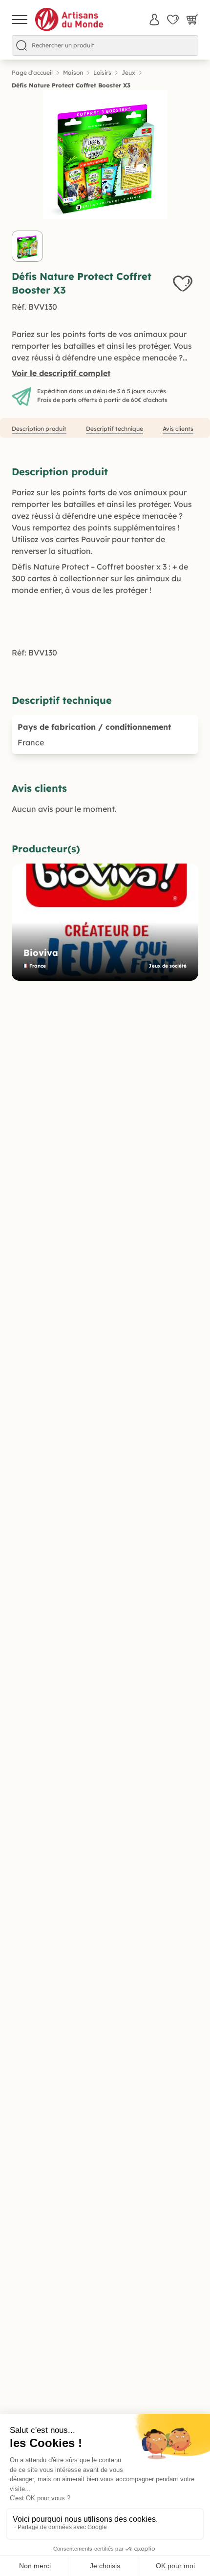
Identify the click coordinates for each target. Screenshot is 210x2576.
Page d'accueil (32, 72)
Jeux (128, 72)
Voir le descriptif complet (61, 373)
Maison (73, 72)
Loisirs (102, 72)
# # # #
About this task: Please reproduce each line of the listing above exactly, skipping pictures.

Result:
Identify the click coordinates for each target. Screenshot is 210x2576.
Page d'accueil (32, 72)
Jeux (128, 72)
Voir le descriptif complet (61, 373)
Maison (73, 72)
Loisirs (102, 72)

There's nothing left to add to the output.